A EMS avança em sua estratégia de inovação ao firmar acordo com a farmacêutica suíça Idorsia para introduzir no Brasil o daridorexanto, medicamento de última geração para o tratamento da insônia. Já comercializado em mercados internacionais sob a marca Quviviq, o fármaco está em processo de avaliação regulatória pela Anvisa e representa a entrada de uma nova classe terapêutica no país.
A iniciativa se apoia na posição consolidada da EMS nesse segmento. Desde 2015, a companhia lidera o tratamento da insônia com o Patz, versão do zolpidem que se tornou referência entre médicos e pacientes. O medicamento registra vendas superiores a 100 mil unidades mensais e responde por um faturamento anual acima de R$ 100 milhões, tornando-se um dos pilares do portfólio da empresa.
Segundo Marcos Sanchez, vice-presidente da EMS, o daridorexanto não foi concebido como um substituto direto, mas como uma evolução tecnológica. A proposta é oferecer um sono mais próximo do padrão fisiológico, com ação que se encerra no momento do despertar, reduzindo efeitos residuais como sonolência diurna e cansaço prolongado — limitações comuns em terapias tradicionais.
O acordo de licenciamento envolve um investimento de US$ 20 milhões, além de royalties vinculados ao desempenho comercial do produto. Os pagamentos estão condicionados a marcos regulatórios e ao início das vendas. A estratégia também contempla a expansão para outros mercados da América Latina, com pedido de registro no México previsto e expectativa de comercialização a partir de 2028.
No Brasil, a EMS projeta faturamento de aproximadamente R$ 75 milhões no primeiro ano após o lançamento, com volume estimado de 16,5 milhões de comprimidos. Inicialmente, o medicamento será integralmente produzido e embalado na Suíça, uma vez que a Idorsia mantém a fabricação sob controle próprio. A expectativa da companhia é iniciar as vendas em meados de 2027, após aprovação da Anvisa e definição de preço pela CMED.

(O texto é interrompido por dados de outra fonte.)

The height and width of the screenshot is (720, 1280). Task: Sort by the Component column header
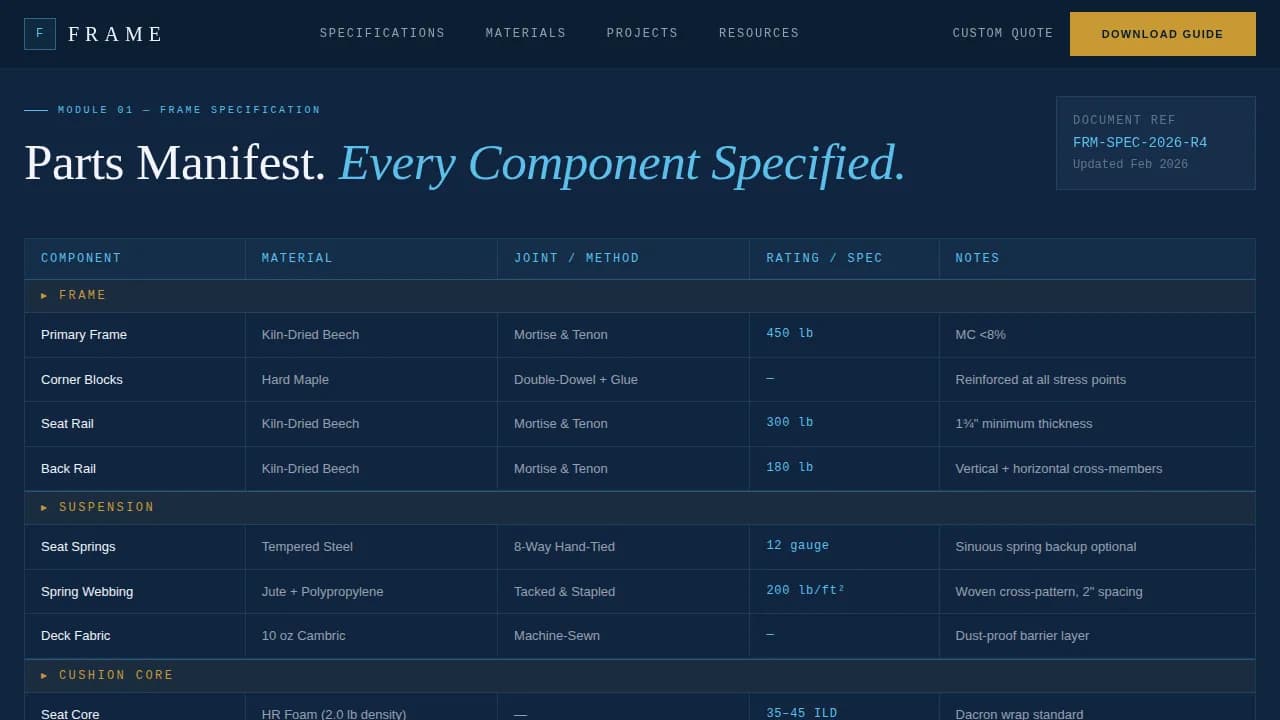click(81, 258)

O lançamento ocorre em um cenário de alta prevalência de distúrbios do sono no país. Estudos citados por instituições como a Fiocruz e a Associação Brasileira do Sono indicam que mais de 70% dos brasileiros relatam algum tipo de alteração no sono, com impactos diretos na saúde mental, no risco cardiovascular e na produtividade.
Ao mesmo tempo, o uso prolongado e, em alguns casos, inadequado de medicamentos como o zolpidem tem levantado discussões sobre efeitos colaterais e risco de dependência. A EMS afirma adotar protocolos rigorosos de prescrição controlada, monitoramento médico e programas de educação continuada para estimular o uso racional dessas terapias.
A movimentação no segmento do sono integra um plano mais amplo de diversificação e inovação da farmacêutica. Em 2024, a EMS inaugurou a primeira fábrica de peptídeos do Brasil, voltada à produção de análogos de GLP-1 para obesidade e diabetes tipo 2. As versões nacionais dessas moléculas chegaram ao mercado em 2025 e superaram as projeções iniciais de vendas, reforçando a ambição da companhia em liderar frentes terapêuticas de alto valor agregado.
Com o daridorexanto, a EMS busca repetir essa trajetória, combinando ciência, posicionamento premium e estratégia de mercado em um segmento com forte demanda reprimida e crescente relevância para a saúde e o bem-estar.